I don’t think functions should only do “one thing.” It’s very convenient to have closely related code close together. Sometimes two or three “things” are by nature tightly coupled. Forcing them apart will result in unnecessary abstraction from which nothing is to be gained (but it’s fun to do and I feel very smart when I pull it off). Since your function is most likely a tree of functions, calling this function will do more than one thing anyway. You just described those things in more abstract terms. I don’t care that it’s like “climbing up and down from abstract concepts to implementation detail,” because I rather have a simpler call tree or none at all. Just show me the code that does something useful.

All of these sub-sections in this chapter pretty much only serve to indicate when to split code off into a separate function. None of these concepts are bad places to split up code, the opposite in fact, but they are not reasons to split up code.
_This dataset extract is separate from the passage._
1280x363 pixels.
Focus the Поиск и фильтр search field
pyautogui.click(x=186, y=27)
Now. The boring answer to functions lengths is actually:

A function should be as long as it needs to be and this will depend on many factors. — guy on the internet

The least important rule as the highest rule

Starting off with avoiding documentation by moving it into code is just backwards. “Code should read like prose” should be a low priority goal. I’ll avoid writing an assay about code design at this point but there are a lot of good rules and practices about writing good code. Implement those first and if you happen to stumble upon an opportunity to make your code more prose-like, without compromising something else, then go for it.
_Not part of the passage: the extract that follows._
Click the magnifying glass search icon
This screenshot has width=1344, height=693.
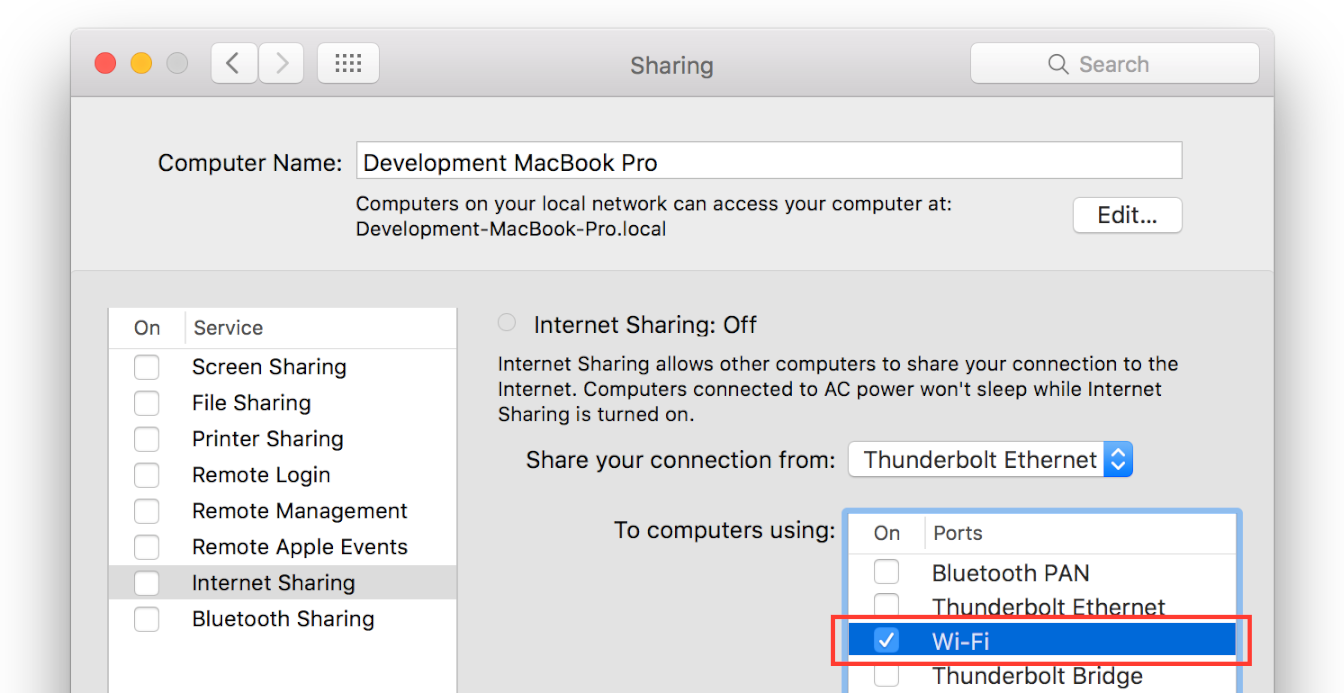1058,64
Focus on writing good code instead of “readable” code. Trust me, good code is usually also readable code. And if it’s not readable, than there’s probably a justified reason for it. You can totally write a 600 line function with 10 arguments that is easy to understand for your colleagues. However, inlining as much code as you can to squeeze business logic into screen size chunks should not be the goal either. There are many good reasons to shrink functions.
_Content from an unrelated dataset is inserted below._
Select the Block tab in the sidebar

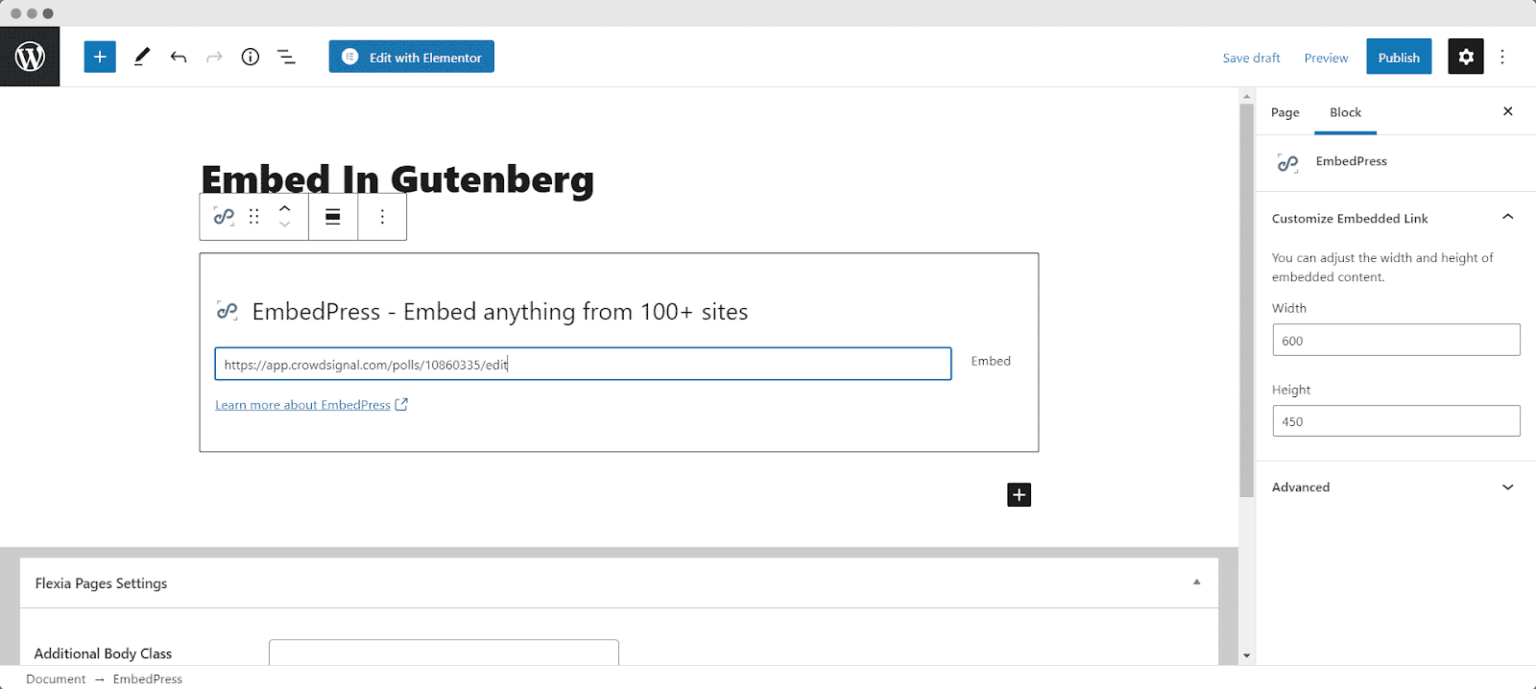click(1345, 112)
I suspect many of the following rules and practices will mainly serve to implement the design guides listed above. My biggest fear is that the concepts in this book just stack up to uphold each other and most of the rules can basically be traced back to enable small functions and prose-like code.

Of course many (if not most) practices will certainly stand on their own but they can still be introduced in a way that will cause the reader to associate these practices with the wrong goal.

Little side notes

I don’t think we need to discuss “Prefer Exceptions to Returning Error Codes.” I’m not against exceptions but they add hidden control flow and many programming languages choose to not even include that feature. Monadic return values are pretty common nowadays.

I also think it’s a little ironic that the “Output Arguments” section, in which the author suggests to utilize object state to avoid function arguments, comes right after the “Have No Side Effects” section.

However, much of the need for output arguments disappears in OO languages because this is intended to act as an output argument. — page 45

Lastly, I don’t want to be disrespectful but the SetupTeardownIncluder refactoring is atrocious and pretty much demonstrates all of my points. If you find someone who finds this “readable” than you have found a liar. Reducing code duplication and adding early returns would have already gone a long way to make this code more readable. I genuinely struggled as much reading this class than reading the original function, even though I knew what the code was doing. All the improvement is undone by converting a sequence to a jumbled call tree.

I do understand that printing good examples in book form is hard and this code might be focused too much on illustrating the concepts of the chapter. However it is not clear at all that this example should be taken literally or not.